Methodology of the Canadian Labour Force Survey
Chapter 7 Variance estimation Methodology of the Canadian Labour Force Survey
Chapter 7 Variance estimation

7.0 Introduction

In a survey based on a probability sample such as the Labour Force Survey (LFS), statistical inferences need to account for the sampling error. The variance measures the precision of an estimator. Because of the complexity of the estimation method and sample design, an explicit form of the variance estimator is not readily available for the LFS. The survey therefore uses a resampling method for variance estimation.

With the 2015 redesign, a major change to the LFS variance estimation methodology was introduced. Previously, variance estimation was based on a resampling method called the jackknife. A variance estimation system custom-built for the LFS used the jackknife method to produce variance estimates of totals, rates or proportions, changes, and moving averages. As of January 2015, variance estimation is based on a resampling method called the bootstrap. Each month, 1,000 sets of LFS bootstrap weights are generated, and these bootstrap weights can be used with various standard software packages to produce variance estimates. The variance estimates obtained using the new methodology are similar in value to those obtained using the old methodology. The main advantage of the new methodology is that once bootstrap weights are generated, they can be used to produce variance estimates for a much wider variety of analyses than the old system.

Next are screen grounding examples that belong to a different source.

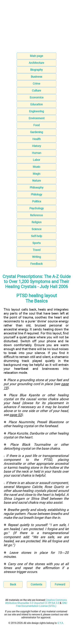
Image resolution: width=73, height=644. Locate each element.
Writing (36, 257)
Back (13, 584)
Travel (36, 250)
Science (36, 229)
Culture (36, 90)
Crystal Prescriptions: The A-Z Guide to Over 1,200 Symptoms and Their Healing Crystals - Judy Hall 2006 (36, 282)
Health (36, 139)
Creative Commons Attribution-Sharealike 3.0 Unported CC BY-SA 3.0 (36, 602)
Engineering (36, 111)
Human (36, 153)
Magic (36, 174)
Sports (36, 243)
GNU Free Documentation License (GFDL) (42, 604)
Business (36, 76)
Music (36, 166)
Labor (36, 160)
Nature (36, 180)
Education (36, 104)
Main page (36, 56)
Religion (36, 222)
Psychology (36, 208)
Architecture (36, 63)
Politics (36, 201)
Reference (36, 215)
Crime (36, 84)
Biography (36, 70)
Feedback (36, 264)
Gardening (36, 132)
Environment (36, 118)
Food (36, 125)
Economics (36, 97)
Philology (36, 194)
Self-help (36, 236)
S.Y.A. (60, 623)
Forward (60, 584)
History (36, 146)
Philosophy (36, 188)
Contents (36, 584)
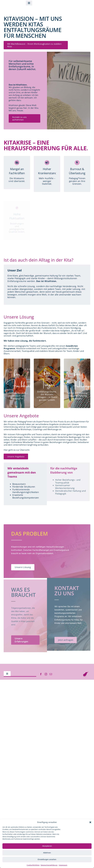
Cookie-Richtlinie (33, 865)
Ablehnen (47, 852)
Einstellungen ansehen (47, 859)
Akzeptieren (47, 846)
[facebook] (41, 674)
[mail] (51, 674)
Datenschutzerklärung (49, 865)
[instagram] (46, 674)
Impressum (63, 865)
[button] (90, 822)
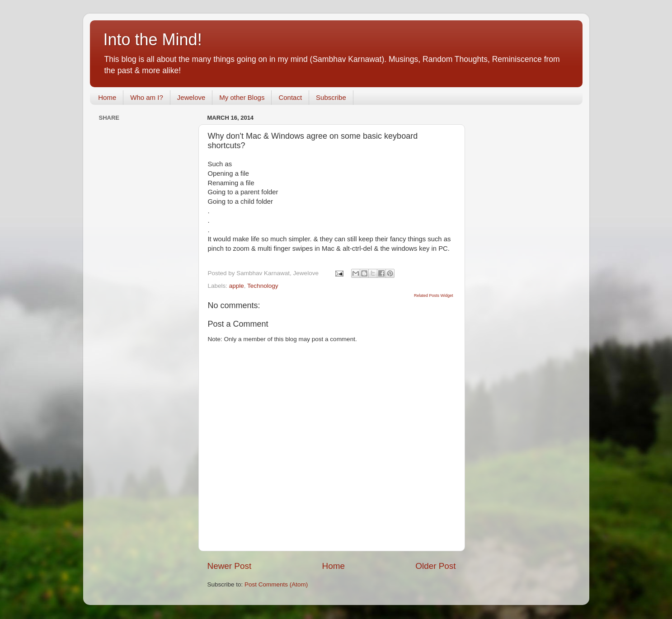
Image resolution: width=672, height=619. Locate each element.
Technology (263, 286)
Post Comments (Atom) (276, 584)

This chapter will describe how variance is estimated for the LFS. Section 7.1 presents the particular bootstrap method that is implemented, the Rao-Wu bootstrap. Sections 7.2 and 7.3 describe how the LFS bootstrap samples and bootstrap weights are generated. Section 7.4 discusses how the bootstrap weights are used to compute variance estimates.

7.1 The Rao-Wu bootstrap

The LFS uses the Rao-Wu bootstrap, as proposed in Rao and Wu (1988) and Rao, Wu and Yue (1992). The method was proposed for stratified multistage designs where the primary sampling units (PSUs) are selected using probability proportional to size with replacement (PPSWR) sampling. For the LFS, the PSUs are actually selected using PPS without replacement (PPSWOR). Särndal, Swensson and Wretman (1992, p. 154), states that the variance estimator for multistage sampling with PSUs selected without replacement can be approximated by the variance estimator for multistage sampling with PSUs selected with replacement, and that the approximation is conservative if the selection of PSUs without replacement is more efficient than the selection of PSUs with replacement. This is the case for the LFS.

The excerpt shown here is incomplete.